### Goal of the exercise
Whenever a line in the entries includes the word "agent", copy that line out.
□ □ □ □
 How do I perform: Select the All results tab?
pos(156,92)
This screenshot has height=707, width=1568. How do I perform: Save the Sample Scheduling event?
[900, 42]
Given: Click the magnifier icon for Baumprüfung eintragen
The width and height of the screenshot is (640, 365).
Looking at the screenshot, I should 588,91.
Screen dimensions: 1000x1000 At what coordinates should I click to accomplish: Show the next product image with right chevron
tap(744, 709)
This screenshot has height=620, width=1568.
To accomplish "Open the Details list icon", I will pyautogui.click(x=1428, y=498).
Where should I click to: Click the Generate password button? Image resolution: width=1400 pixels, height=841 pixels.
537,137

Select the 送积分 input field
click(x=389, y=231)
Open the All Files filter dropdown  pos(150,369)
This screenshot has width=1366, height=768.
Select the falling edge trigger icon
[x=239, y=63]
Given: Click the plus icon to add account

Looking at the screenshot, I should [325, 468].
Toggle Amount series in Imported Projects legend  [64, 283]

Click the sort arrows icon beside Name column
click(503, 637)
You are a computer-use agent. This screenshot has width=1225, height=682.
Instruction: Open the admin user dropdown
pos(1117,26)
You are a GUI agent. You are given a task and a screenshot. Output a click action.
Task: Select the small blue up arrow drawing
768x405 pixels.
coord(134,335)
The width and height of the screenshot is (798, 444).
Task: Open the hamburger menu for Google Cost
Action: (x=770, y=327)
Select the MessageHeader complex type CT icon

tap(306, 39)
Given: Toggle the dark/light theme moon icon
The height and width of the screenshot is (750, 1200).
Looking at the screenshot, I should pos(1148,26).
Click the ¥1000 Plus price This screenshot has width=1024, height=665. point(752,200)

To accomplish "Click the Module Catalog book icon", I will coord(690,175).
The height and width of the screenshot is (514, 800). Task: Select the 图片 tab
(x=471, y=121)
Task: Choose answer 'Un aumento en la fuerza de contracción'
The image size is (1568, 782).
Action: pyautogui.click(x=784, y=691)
□ □ □ □
### Task result
You are a computer-use agent. This screenshot has width=1225, height=682.
You are a GUI agent. You are given a task and a screenshot. Output a click action.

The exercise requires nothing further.